==== ENTRIES SUPPLIED

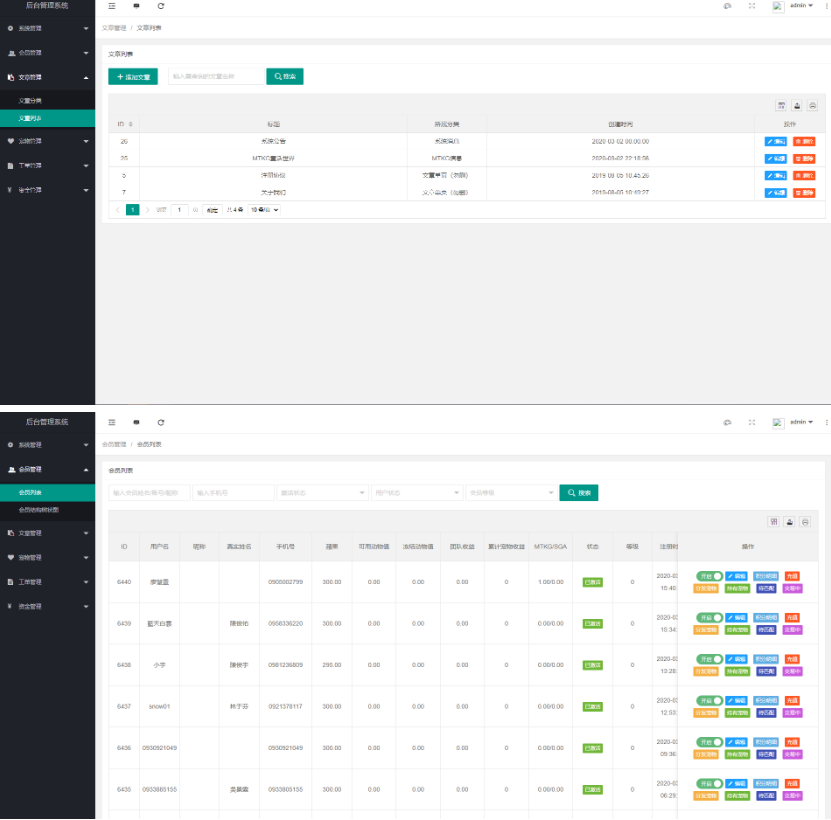Click the 输入手机号 input field
831x820 pixels.
pos(233,493)
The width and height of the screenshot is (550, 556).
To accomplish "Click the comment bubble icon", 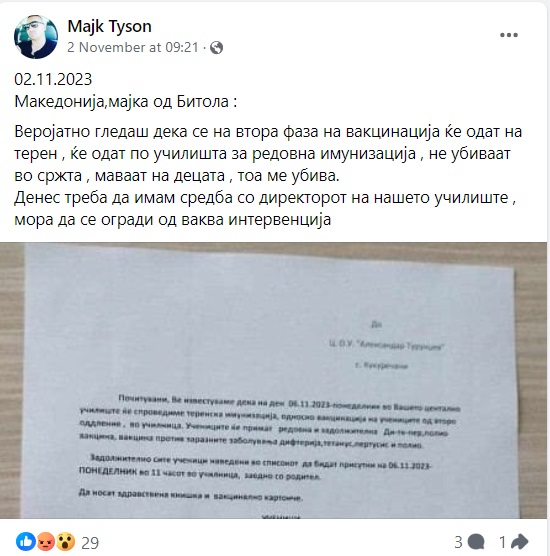I will (x=476, y=542).

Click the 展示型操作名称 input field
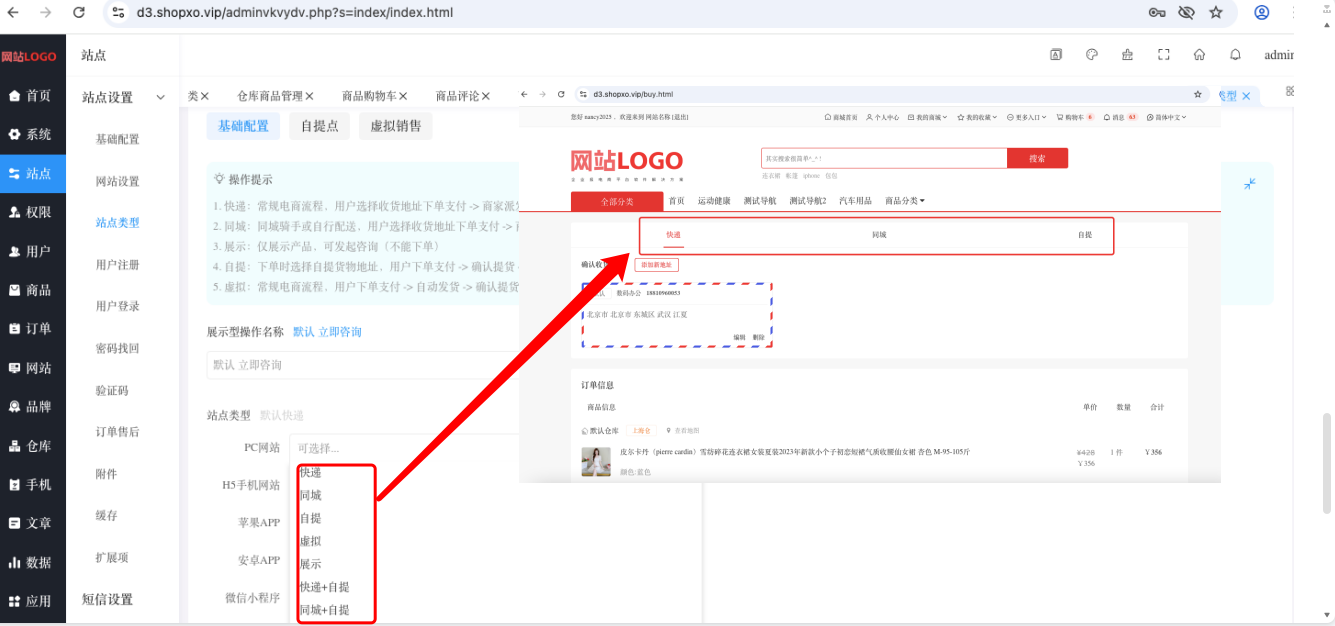click(x=363, y=365)
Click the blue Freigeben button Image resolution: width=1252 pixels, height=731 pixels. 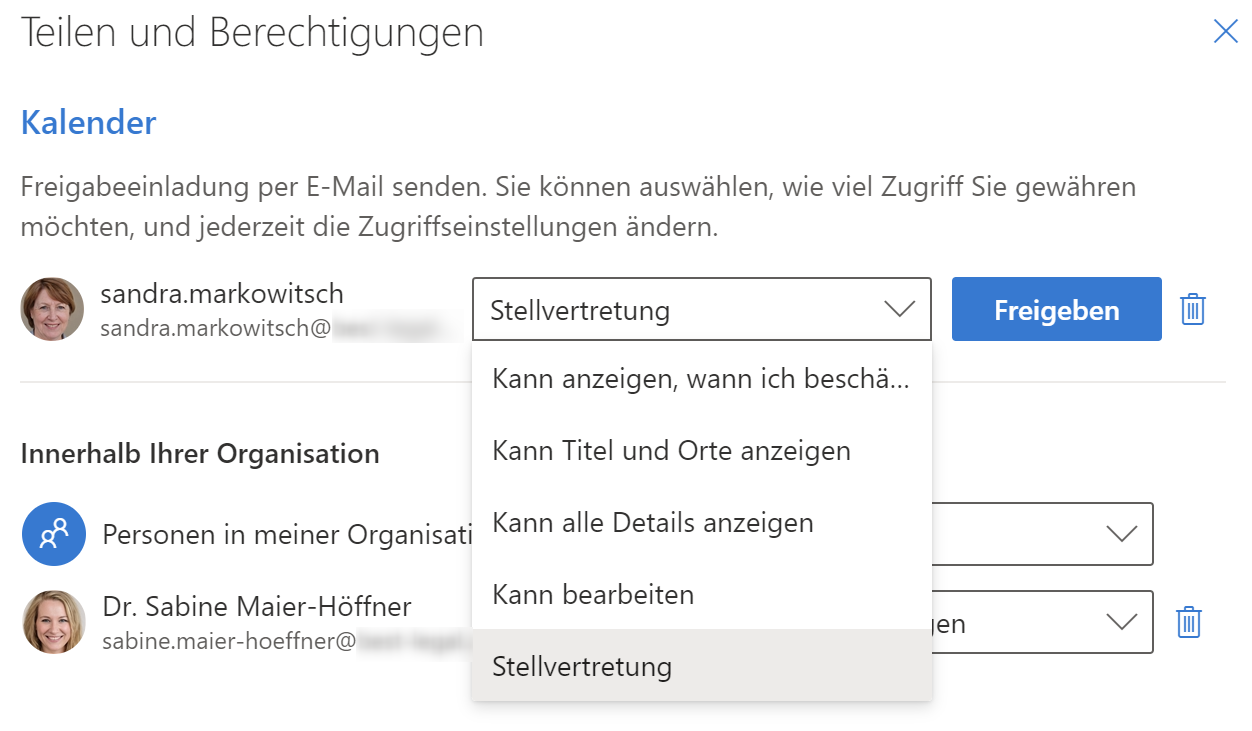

========

:: ASSIGNMENT ::
Please copy exactly, and only, the lines from the one that contains "Click the 展示型操作名称 input field" through the last line of the data above, omitting all pictures.

:: TASK ANSWER ::
Click the 展示型操作名称 input field
click(x=363, y=365)
Click the blue Freigeben button Image resolution: width=1252 pixels, height=731 pixels. 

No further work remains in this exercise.